There is no doubt at all that if the exemption be made for which my hon. Friend asks we really would be giving a subsidy to the employers and help to reduce their contributions to the societies. I do not agree at all with the latter part of the observations of my 2031 hon. Friend when he said that there was no danger in these extensions being made that a demand would arise for still further extensions. If these were granted then next year, on behalf of provident industrial and the ordinary insurance societies, demands, would be put forward that their investments should be exempt from taxation. We have the greatest possible sympathy with these benevolent associations, but this suggested Amendment would cost a quarter of a million, and unless I could resist it the application would be repeated, and I should very soon find its scope extended. There are a very large number of Amendments upon the Paper suggesting alterations in our Income Tax system and if these were allowed they might cost a sum of £6,000,000 or £7,000,000. It might be a good thing if the Chancellor of the Exchequer in the future could make some remission of taxation to small taxpayers, and it is probable that the claims of the small Income Tax payers will yet receive the consideration of the Treasury. Although I stand here opposing many of these Amendments, however meritorious they might be—I strongly appreciate some of their points—but I cannot afford to make the concessions.
§ Sir G. COLLINS
I am sure all parties in the House will have listened with interest to the Chancellor of the Exchequer.
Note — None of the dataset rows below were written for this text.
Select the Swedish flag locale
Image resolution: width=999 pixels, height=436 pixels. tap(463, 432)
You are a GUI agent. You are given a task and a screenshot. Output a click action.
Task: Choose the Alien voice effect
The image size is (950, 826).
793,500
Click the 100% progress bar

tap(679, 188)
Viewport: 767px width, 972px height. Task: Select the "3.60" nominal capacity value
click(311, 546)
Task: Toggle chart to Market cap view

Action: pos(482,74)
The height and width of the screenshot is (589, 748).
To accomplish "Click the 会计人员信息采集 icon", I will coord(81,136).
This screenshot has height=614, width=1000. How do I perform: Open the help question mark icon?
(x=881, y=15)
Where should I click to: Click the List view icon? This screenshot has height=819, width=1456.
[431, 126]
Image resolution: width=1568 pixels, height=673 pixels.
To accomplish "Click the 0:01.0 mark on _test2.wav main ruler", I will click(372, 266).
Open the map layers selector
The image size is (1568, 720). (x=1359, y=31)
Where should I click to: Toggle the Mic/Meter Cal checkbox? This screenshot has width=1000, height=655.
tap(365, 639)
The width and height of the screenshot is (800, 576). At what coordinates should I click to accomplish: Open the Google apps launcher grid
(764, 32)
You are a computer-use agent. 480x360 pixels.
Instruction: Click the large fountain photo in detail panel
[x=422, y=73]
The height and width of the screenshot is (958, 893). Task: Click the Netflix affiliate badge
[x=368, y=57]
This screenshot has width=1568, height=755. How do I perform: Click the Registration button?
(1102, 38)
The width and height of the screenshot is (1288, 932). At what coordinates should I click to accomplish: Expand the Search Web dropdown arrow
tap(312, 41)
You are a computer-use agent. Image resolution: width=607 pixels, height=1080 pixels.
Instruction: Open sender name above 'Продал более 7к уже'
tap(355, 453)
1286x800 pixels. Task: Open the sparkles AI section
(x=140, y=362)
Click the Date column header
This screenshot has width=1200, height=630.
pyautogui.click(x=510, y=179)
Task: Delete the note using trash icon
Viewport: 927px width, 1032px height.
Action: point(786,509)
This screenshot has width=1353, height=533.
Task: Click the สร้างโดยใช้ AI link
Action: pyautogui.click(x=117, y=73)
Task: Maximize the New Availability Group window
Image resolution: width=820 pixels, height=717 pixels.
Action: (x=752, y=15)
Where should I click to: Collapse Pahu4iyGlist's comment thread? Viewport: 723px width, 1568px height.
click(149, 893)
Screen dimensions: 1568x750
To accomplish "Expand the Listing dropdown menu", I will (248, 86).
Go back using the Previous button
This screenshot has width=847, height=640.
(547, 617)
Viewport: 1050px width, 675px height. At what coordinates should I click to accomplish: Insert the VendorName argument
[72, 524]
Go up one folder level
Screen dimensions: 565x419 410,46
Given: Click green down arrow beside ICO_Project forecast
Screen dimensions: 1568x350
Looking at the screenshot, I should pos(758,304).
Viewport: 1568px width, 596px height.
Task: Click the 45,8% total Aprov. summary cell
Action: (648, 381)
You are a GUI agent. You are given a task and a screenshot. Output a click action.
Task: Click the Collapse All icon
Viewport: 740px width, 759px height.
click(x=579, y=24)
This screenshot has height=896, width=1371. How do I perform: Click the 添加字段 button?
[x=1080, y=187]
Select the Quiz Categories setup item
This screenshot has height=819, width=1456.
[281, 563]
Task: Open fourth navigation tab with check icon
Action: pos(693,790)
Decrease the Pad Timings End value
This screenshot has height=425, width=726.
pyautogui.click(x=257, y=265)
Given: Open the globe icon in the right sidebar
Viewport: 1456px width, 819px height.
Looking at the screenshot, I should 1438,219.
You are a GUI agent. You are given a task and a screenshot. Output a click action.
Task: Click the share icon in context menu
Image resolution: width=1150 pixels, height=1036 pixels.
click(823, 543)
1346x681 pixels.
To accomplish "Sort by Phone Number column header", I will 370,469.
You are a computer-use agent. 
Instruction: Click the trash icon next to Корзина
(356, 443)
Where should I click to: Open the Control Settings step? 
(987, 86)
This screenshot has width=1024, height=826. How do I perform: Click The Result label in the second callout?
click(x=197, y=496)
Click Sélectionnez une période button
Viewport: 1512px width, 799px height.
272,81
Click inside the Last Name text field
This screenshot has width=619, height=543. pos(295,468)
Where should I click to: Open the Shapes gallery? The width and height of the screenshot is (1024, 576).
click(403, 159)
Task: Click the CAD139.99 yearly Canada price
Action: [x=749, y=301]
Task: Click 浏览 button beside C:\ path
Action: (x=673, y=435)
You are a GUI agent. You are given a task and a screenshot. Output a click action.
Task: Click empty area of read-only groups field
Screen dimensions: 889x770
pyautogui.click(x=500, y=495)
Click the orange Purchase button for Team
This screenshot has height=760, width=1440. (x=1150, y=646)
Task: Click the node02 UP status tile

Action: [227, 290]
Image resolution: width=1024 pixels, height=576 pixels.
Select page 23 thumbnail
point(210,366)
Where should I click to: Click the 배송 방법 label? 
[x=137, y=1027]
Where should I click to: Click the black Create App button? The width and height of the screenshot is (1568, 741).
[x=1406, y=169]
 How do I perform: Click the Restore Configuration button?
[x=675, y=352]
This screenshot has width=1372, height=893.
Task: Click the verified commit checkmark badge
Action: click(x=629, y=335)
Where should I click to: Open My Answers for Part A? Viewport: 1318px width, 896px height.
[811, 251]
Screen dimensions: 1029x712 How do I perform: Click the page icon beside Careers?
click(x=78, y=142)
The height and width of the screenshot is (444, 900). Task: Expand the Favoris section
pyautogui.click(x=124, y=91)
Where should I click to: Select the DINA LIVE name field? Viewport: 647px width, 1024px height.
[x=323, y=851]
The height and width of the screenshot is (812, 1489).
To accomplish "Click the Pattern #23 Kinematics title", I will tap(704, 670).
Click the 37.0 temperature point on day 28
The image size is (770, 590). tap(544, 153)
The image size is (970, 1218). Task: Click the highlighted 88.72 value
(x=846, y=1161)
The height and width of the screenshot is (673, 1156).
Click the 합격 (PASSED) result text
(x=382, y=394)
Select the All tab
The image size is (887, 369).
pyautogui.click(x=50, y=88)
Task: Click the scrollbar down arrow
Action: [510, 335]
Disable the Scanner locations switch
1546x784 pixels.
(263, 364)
If I understood him correctly he has stated to the House that between now and the Finance Bill of next year the claims of the small Income-Tax payers will receive consideration from the Treasury.
§ Sir G. COLLINS
As the Chancellor of the Exchequer stated accurately, there are a number of Amendments on the Paper to grant concessions where concessions should be granted. But I would remind the Chancellor that although the present Income-Tax law is based on the Report of the Royal Commission which sat in 1919, the policy and steps which were taken in the War period should not bind this House in the years 1924–25. I hope, therefore, that during the coming months the Chancellor may give consideration to the claims of the Amendments moved this year, and which were moved last year, to lighten the burdens 2032 on the small Income-Tax payer where the burden is heavy to-day. The Chancellor has taken up the case of the concessions which he has refused this afternoon. I listened with interest to see if he could tell the Committee the cost of the concessions, or rather the cost of the Amendments which are on the Order Paper this afternoon. It might have helped some hon. Members in the particular division, but the Chancellor of the Exchequer—and this is ray main reason in supporting the Government this afternoon—has in his Budget given relief to the indirect and poorer class of taxpayers. Last year we moved many Amendments to the Budget, because that Budget gave direct relief to the brewing industry and the consumers of beer as well as the Income-Tax payer. The concessions of the Chancellor of the Exchequer have reached right down to millions of the people, and, although Amendments may be moved this afternoon and further concessions given to these industries, I think personally the Chancellor has done well, and I support him.
§ Question, "That the Clause be read a Second time," put, and negatived.